• _Task objective_
The lines from the one containing "Task: Open Checkup in the sidebar" through the final line of the data below must be written out exactly, both included, and nothing more.

• _Data for this exercise_
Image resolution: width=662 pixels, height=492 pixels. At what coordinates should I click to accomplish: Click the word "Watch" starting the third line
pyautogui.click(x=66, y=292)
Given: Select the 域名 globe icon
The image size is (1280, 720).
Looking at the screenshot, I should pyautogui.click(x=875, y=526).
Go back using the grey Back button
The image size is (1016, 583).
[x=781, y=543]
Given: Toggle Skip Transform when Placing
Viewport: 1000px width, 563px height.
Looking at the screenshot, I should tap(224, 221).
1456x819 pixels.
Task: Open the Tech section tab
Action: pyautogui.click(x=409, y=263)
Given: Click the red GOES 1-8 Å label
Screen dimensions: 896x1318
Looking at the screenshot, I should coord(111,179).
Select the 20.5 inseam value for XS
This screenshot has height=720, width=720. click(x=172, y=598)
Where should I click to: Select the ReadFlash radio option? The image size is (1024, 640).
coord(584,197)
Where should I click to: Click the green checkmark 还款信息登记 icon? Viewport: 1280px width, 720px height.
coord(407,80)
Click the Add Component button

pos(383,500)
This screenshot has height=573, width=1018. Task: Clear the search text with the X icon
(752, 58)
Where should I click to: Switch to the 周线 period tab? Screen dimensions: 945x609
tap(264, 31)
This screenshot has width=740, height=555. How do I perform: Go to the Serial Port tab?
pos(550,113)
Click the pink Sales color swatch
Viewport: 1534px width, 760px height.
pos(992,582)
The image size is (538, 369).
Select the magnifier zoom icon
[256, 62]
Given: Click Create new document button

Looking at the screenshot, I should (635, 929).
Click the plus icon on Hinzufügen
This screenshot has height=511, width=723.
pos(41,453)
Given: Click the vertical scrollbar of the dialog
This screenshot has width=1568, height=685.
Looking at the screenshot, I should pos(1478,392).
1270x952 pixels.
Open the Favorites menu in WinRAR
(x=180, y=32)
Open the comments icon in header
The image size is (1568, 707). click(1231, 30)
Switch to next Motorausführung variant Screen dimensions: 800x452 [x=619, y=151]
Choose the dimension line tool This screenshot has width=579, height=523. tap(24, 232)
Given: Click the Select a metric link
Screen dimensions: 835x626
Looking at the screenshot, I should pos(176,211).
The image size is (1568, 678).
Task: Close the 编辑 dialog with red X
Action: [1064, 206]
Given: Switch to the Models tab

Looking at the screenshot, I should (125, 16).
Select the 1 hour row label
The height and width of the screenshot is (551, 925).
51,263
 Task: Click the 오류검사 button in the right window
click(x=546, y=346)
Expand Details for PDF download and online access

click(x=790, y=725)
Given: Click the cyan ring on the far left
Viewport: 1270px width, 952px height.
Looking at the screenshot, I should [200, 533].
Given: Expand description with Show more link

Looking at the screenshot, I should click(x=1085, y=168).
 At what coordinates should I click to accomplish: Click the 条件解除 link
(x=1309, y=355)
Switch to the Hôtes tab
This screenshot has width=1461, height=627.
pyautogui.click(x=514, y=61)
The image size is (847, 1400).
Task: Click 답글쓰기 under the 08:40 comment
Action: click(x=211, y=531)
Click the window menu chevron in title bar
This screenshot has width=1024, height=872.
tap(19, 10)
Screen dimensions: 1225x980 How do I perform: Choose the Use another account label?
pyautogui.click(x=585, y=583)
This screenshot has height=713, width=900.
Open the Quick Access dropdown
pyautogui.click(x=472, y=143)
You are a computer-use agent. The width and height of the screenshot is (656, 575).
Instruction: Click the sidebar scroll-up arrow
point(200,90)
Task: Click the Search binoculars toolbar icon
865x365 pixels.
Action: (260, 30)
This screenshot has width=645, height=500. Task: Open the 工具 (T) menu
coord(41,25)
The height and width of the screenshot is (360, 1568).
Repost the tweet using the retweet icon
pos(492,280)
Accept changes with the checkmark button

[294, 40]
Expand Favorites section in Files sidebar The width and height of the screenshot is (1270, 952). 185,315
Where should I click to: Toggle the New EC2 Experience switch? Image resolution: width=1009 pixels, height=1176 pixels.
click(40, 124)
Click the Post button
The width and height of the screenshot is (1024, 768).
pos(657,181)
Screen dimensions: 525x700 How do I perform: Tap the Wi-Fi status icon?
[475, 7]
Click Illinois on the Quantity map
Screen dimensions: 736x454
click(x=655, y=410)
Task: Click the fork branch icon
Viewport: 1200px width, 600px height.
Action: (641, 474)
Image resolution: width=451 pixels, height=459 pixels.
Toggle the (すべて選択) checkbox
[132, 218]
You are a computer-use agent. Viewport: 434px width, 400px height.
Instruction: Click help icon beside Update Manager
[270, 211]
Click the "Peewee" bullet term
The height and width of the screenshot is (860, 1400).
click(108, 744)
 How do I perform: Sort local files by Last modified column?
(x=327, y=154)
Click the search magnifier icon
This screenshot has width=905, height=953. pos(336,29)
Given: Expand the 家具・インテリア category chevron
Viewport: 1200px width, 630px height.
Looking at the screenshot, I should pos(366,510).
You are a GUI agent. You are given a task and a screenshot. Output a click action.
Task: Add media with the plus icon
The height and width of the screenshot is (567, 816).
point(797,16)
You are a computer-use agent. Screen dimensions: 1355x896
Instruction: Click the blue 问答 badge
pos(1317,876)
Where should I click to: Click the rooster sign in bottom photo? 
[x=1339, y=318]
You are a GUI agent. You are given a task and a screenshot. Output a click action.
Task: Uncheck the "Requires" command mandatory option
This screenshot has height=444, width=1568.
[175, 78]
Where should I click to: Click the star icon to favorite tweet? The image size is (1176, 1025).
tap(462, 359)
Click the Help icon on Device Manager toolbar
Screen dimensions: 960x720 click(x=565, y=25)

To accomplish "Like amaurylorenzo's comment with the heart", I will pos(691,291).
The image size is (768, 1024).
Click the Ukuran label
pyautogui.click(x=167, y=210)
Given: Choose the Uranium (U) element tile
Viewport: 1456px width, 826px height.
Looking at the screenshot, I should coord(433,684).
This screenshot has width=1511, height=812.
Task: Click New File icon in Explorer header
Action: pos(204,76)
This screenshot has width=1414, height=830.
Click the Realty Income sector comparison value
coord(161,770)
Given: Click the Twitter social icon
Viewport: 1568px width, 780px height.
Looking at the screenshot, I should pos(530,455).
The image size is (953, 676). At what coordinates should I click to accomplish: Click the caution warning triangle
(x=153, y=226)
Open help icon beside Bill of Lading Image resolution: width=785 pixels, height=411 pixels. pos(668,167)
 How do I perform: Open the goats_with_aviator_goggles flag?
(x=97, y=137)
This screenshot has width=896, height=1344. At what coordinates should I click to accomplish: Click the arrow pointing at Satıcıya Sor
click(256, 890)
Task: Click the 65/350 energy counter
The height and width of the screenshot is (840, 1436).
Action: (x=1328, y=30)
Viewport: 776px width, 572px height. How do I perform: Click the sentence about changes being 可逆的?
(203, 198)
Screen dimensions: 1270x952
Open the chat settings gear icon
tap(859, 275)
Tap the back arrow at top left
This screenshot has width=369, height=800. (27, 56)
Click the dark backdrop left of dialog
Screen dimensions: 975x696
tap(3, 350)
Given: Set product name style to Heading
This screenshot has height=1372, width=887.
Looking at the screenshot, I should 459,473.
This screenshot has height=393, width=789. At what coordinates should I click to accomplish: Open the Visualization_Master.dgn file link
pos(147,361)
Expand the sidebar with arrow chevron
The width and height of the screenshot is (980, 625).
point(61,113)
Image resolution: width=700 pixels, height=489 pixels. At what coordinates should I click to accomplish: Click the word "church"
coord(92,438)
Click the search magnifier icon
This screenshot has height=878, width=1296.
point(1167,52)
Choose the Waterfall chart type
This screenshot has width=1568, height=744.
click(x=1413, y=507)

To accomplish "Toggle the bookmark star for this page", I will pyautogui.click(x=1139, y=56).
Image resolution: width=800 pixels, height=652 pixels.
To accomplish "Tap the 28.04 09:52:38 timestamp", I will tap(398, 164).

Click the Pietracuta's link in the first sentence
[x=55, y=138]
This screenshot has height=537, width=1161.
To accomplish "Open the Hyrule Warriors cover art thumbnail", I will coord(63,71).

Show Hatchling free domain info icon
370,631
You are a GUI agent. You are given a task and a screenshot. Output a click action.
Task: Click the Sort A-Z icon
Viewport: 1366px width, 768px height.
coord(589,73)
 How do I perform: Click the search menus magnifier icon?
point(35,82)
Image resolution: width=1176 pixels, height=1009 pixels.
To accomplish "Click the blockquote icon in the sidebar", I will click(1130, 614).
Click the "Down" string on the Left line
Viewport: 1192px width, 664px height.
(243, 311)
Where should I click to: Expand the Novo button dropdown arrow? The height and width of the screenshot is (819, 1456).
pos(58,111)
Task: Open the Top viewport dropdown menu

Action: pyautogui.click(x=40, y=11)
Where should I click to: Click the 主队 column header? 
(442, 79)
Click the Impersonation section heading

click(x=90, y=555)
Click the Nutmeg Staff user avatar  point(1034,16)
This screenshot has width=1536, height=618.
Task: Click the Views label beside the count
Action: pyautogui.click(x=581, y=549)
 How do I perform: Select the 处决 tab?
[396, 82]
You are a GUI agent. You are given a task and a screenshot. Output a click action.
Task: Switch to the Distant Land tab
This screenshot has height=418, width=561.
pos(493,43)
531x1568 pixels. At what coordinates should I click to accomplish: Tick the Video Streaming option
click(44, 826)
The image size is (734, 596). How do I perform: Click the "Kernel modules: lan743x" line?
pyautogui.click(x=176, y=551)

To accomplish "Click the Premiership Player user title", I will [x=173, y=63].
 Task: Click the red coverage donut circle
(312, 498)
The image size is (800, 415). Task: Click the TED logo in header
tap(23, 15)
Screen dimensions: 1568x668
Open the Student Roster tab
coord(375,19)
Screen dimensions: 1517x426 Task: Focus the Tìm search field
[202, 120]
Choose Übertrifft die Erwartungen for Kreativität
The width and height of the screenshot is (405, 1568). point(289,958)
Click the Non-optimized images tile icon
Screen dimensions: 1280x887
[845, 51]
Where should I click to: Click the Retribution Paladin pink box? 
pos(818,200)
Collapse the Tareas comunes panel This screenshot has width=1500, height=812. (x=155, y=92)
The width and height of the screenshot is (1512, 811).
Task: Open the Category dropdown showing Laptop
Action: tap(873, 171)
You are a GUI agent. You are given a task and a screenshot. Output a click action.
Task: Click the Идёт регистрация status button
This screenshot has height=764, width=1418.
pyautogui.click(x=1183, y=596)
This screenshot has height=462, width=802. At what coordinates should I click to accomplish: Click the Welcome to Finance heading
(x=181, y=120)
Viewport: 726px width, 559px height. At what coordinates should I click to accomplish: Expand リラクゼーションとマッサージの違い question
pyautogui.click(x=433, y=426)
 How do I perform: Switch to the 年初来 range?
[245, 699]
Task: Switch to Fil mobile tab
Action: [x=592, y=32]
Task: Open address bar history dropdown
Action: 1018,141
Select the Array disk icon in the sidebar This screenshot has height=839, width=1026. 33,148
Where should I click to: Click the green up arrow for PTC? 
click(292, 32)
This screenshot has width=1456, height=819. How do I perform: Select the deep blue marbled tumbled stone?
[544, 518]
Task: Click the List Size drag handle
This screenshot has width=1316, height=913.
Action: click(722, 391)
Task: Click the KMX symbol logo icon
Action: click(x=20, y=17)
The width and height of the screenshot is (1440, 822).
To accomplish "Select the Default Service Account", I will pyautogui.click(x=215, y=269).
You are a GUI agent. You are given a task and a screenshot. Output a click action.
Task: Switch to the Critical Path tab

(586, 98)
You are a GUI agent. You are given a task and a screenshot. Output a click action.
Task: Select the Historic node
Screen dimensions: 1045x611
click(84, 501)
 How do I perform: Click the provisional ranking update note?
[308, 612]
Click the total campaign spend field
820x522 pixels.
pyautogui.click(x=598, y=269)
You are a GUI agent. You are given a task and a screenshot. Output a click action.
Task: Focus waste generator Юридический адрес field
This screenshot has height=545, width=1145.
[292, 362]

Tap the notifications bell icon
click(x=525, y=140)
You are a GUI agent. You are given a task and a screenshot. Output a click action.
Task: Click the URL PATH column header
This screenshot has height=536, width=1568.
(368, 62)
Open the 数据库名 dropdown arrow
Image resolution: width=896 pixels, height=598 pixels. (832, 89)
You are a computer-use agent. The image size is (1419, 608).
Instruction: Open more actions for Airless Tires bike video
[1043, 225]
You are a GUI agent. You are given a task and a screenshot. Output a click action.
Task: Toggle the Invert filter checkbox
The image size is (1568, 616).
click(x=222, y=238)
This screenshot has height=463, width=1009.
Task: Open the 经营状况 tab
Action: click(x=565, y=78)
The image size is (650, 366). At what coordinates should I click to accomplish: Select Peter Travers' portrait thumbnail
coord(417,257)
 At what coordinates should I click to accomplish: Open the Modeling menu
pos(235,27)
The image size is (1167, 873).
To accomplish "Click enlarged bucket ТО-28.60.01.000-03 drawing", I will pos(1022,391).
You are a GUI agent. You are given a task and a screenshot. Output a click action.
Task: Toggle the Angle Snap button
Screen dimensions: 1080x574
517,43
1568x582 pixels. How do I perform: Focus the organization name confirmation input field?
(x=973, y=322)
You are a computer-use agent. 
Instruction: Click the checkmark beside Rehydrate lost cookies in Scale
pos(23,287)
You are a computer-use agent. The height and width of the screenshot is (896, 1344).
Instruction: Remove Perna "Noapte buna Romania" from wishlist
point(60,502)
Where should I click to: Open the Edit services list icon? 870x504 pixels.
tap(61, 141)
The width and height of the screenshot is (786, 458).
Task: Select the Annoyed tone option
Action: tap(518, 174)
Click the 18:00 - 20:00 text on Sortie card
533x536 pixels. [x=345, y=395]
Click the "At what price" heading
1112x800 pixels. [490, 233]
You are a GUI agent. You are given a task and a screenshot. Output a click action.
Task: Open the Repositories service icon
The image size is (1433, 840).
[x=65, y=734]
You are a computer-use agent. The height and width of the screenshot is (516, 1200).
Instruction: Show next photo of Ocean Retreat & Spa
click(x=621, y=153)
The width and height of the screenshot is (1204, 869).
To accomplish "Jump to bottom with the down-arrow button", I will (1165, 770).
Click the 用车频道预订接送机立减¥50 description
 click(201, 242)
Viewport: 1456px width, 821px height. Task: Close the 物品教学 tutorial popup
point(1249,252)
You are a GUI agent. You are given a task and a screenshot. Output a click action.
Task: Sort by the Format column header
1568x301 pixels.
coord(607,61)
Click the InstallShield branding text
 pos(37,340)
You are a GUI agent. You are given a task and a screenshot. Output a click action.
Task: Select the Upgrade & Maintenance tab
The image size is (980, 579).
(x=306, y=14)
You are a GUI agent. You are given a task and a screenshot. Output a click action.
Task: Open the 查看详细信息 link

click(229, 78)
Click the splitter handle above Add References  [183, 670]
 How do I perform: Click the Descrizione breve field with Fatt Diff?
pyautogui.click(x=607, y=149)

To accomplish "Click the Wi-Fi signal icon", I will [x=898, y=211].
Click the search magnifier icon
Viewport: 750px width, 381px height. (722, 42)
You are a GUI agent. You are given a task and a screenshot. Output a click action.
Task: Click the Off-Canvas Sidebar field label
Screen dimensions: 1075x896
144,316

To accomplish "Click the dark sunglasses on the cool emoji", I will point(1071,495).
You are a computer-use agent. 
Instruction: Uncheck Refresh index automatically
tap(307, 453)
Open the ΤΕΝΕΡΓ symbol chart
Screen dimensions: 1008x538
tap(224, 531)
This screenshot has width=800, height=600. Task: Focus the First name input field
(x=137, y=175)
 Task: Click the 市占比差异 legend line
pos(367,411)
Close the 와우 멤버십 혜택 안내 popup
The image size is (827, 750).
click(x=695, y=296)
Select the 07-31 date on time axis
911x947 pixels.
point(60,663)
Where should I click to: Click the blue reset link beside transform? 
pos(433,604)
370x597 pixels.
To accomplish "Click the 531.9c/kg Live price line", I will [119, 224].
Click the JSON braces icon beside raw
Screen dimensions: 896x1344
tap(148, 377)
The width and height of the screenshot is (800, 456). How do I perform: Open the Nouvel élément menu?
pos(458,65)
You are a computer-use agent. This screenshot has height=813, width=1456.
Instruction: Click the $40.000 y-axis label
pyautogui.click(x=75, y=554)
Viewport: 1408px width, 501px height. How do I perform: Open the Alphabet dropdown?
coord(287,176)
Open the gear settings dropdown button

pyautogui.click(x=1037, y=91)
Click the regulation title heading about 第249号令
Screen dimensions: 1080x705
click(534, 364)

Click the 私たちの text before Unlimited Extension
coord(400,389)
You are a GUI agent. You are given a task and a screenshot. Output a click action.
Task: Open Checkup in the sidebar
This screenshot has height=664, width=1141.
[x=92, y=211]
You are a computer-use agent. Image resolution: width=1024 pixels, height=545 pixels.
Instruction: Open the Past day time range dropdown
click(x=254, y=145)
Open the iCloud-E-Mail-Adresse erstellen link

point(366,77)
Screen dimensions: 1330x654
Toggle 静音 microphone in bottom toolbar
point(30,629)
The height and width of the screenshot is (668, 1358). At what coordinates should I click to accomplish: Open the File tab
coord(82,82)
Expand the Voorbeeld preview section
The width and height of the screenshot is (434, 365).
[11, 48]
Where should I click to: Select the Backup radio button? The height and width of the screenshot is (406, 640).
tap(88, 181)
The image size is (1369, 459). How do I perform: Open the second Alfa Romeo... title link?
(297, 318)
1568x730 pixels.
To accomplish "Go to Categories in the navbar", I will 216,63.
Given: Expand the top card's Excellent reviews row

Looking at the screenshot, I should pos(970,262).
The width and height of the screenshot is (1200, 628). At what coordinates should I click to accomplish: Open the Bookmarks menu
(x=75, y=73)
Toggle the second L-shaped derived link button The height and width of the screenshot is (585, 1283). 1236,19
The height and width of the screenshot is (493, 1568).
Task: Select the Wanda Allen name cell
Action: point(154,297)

• _Your solution_
Task: Open Checkup in the sidebar
This screenshot has height=664, width=1141.
[x=92, y=211]
You are a computer-use agent. Image resolution: width=1024 pixels, height=545 pixels.
Instruction: Open the Past day time range dropdown
click(x=254, y=145)
Open the iCloud-E-Mail-Adresse erstellen link

point(366,77)
Screen dimensions: 1330x654
Toggle 静音 microphone in bottom toolbar
point(30,629)
The height and width of the screenshot is (668, 1358). At what coordinates should I click to accomplish: Open the File tab
coord(82,82)
Expand the Voorbeeld preview section
The width and height of the screenshot is (434, 365).
[11, 48]
Where should I click to: Select the Backup radio button? The height and width of the screenshot is (406, 640).
tap(88, 181)
The image size is (1369, 459). How do I perform: Open the second Alfa Romeo... title link?
(297, 318)
1568x730 pixels.
To accomplish "Go to Categories in the navbar", I will 216,63.
Given: Expand the top card's Excellent reviews row

Looking at the screenshot, I should pos(970,262).
The width and height of the screenshot is (1200, 628). At what coordinates should I click to accomplish: Open the Bookmarks menu
(x=75, y=73)
Toggle the second L-shaped derived link button The height and width of the screenshot is (585, 1283). 1236,19
The height and width of the screenshot is (493, 1568).
Task: Select the Wanda Allen name cell
Action: point(154,297)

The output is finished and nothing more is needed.